The EMS Synthi AKS is an inspired choice for emulation, both for its history and its unusual synthesis architecture. Created at a time when analogue synthesis had yet to be settled, it features baffling features like “trapezoid,” on and off knobs in its envelope, and a pin matrix that is more than a little intimidating on first glance. As with the original though, putting in the time to get to know it can bring forth inspiring results.

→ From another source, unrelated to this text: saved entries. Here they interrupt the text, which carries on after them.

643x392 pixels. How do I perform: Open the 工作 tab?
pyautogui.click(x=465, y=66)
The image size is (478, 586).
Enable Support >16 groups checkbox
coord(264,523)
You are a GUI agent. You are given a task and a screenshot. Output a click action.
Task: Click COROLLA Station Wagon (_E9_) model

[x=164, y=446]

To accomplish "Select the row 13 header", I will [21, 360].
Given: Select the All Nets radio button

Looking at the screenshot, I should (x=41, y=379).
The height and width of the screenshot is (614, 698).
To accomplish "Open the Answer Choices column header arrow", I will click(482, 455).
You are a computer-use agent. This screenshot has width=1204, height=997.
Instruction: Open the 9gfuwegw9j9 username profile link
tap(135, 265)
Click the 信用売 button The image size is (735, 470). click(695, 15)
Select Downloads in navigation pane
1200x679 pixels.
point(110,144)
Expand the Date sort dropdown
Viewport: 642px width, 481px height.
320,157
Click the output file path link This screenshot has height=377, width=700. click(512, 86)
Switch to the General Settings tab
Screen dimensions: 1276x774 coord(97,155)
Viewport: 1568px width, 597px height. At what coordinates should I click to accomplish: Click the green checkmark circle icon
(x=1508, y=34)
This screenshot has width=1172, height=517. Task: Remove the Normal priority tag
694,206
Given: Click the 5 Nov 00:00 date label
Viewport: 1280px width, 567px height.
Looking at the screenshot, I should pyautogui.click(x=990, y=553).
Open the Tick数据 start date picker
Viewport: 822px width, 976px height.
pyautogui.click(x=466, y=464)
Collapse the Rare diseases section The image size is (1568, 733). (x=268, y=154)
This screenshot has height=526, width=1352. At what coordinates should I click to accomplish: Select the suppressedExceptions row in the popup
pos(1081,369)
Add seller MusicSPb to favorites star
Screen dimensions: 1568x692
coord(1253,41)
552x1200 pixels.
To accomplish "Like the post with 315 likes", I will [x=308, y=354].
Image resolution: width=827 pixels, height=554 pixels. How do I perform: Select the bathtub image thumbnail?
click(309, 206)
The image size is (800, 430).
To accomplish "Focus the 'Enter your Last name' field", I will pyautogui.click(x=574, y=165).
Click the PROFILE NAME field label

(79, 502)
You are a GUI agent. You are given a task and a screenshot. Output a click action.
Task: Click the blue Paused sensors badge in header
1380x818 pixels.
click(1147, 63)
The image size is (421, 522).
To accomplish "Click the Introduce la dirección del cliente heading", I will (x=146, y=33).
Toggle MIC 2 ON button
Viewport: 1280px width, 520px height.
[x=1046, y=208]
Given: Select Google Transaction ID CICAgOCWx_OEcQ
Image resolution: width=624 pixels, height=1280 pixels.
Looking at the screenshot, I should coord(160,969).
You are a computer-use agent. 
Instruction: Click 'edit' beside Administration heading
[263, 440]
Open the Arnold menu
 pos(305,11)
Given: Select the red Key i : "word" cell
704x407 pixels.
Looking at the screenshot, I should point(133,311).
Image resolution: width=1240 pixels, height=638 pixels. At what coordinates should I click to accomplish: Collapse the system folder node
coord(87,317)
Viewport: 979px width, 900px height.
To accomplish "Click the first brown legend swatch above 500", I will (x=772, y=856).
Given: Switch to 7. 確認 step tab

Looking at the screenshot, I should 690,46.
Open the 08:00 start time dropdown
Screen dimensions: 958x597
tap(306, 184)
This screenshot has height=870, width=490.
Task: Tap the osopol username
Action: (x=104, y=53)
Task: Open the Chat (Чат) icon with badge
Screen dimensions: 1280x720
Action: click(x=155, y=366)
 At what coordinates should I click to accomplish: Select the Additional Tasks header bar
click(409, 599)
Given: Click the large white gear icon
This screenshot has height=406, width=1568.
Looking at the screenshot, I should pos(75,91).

Unlike most of the other instruments on this list, the Synthi V is best used for experimentation. At its heart, it’s a modular synth, and so is quite suited to effects, soundscapes, and wild noises. (Remember that the BBC Radiophonic Workshop used the Synthi’s big brother, the VCS 3, extensively for sound effects for shows like Doctor Who.) It’s quite capable of bread and butter sounds, such as bass, keys and pads (as a perusal of the preset list will attest) but really, think of the Synthi V as a gateway to sonic experimentation. And, as one would expect from Arturia, the sound is killer: deep, grungy when it needs to be (that filter!), and bursting with life.
Arturia helped pioneer analogue synthesizer emulation, and their V Collection (now up to volume 7) continues to be a treasure trove for musicians. Synthi V is a welcome addition to the package and should be high on anyone’s wish list.